Friedrich, brought to India by Ashvin Gidwani Productions and whose performance I caught at the Sofitel hotel, stands alone on the stage with none of the magician’s props and no female assistant in a bunny costume. He doesn’t need them because all he needs to use is his mind. For example, he called for a volunteer — anyone who had a photograph of a person in his/her wallet. A girl went up on stage. “You have a photograph of a young man with straight black hair and … (here he gave a description of the young man’s looks). And, yes, his name is Vishal. And yes, he is a Virgo. I will now give you the date of his birth. It’s 17th September, right? “He was right.” Do you mind if I give the year of his birth?” He got that right too.
Then he called up another volunteer, a journalist I know. “Think of a number between 30 to 100, but don’t tell me,” Nicolai Friedrich said to him. While he said this, the mentalist was furiously scribbling across a large sheet of paper, words or lines we couldn’t see. “Have you thought of a number?” Yes, said the journalist. “The number is 87,” Friedrich said. It was. He then turned the sheet of paper so it faced us. It was filled with numbers. “Add the numbers in each row,” he told us. Each row added up to 87. “Now add the columns.” Each column added up to 87. “Now add the diagonals …..” Not only had he got the number right, he had woven a whole grid of numbers around it in advance.

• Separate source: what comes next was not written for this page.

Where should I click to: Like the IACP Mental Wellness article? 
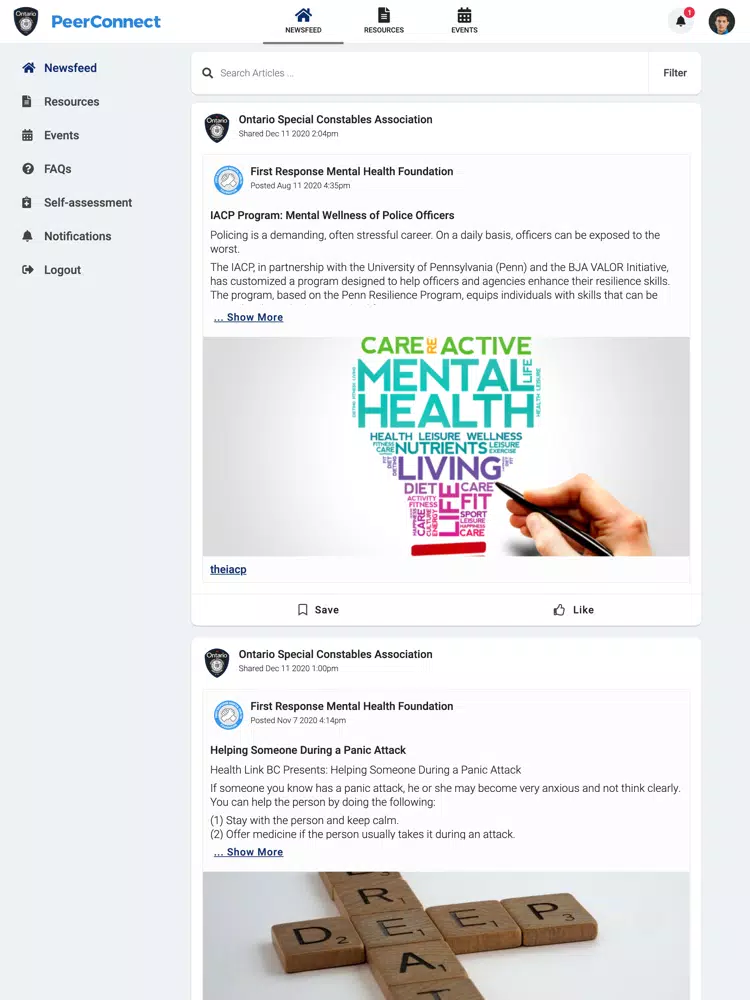pos(573,610)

There were so many other astonishing feats like this that they are a blur to me (I am obviously not a mentalist). The two I remember came at the end, one climactic act following another. In the first, he placed a small, transparent glass box at the centre of the stage. “I have six keys,” Friedrich said, “But only one will open the box.” He then went around the room distributing the keys. The recipients came to the stage one by one; the first four failed to open the box. The fifth was a young woman —her key worked instantly. What’s inside the box, she was asked. “A piece of paper,” she said. “Would you read out what’s on the paper?” The paper said, “This box will be opened by a young woman with a pretty smile and straight black hair. She will be wearing a dark blue dress with a white stripe down the middle, black shoes with small heels and a blue clip in her hair.” The description matched exactly. Was she a plant? Faced by the inexplicable, we resort to cynicism.
I know the next volunteer wasn’t a plant because she is my infinitely better half. On the stage on an artist’s easel, was a giant jig-saw puzzle of Mona Lisa. It had one large piece missing — a part of her famous enigmatic smile. “Here is a bag with a thousand jig-saw pieces,” Friedrich said, producing a large, transparent plastic bag. Another volunteer was asked to pick up pieces, none of which fitted, thus establishing that all the pieces in the bag were dissimilar. “OK lady,” he said to Amy, “It’s your turn now. Please pick up that one important price.” It fitted perfectly. That’s not even mind reading. It’s magic of a kind that’s beyond our comprehension.
So how does he do it? The mental games were of an order I can’t even begin to fathom. Perhaps one of you has an insight?